◆ **Problem to solve**
Which lines in the data below contain the word "computer"? Pull each of them out.

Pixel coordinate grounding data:
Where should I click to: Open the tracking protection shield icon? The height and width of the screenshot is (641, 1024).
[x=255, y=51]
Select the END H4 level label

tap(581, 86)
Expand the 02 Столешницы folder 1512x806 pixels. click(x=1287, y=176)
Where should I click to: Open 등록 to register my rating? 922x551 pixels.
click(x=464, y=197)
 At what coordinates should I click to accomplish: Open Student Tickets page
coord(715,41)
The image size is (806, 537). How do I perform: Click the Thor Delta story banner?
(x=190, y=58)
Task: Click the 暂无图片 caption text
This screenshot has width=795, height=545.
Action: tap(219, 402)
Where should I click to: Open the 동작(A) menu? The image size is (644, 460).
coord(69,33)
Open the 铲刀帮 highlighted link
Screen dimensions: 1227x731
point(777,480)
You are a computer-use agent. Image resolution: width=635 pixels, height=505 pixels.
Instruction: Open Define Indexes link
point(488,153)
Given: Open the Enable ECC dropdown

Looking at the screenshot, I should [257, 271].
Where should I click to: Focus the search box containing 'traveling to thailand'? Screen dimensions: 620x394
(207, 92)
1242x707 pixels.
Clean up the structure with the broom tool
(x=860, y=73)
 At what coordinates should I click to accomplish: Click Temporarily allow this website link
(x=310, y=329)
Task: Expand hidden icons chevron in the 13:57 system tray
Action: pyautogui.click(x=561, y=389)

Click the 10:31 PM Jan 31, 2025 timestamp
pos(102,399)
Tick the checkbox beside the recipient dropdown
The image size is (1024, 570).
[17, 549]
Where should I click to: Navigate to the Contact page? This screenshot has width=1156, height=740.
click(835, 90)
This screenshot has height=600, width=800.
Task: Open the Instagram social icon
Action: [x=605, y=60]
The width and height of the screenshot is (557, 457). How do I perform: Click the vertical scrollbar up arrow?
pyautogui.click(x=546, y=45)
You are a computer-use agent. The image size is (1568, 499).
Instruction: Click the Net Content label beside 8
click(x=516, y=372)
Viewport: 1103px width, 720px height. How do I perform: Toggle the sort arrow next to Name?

◆ **Response box**
You are a computer-use agent. Image resolution: width=635 pixels, height=505 pixels.
You are a computer-use agent. The image size is (1568, 499).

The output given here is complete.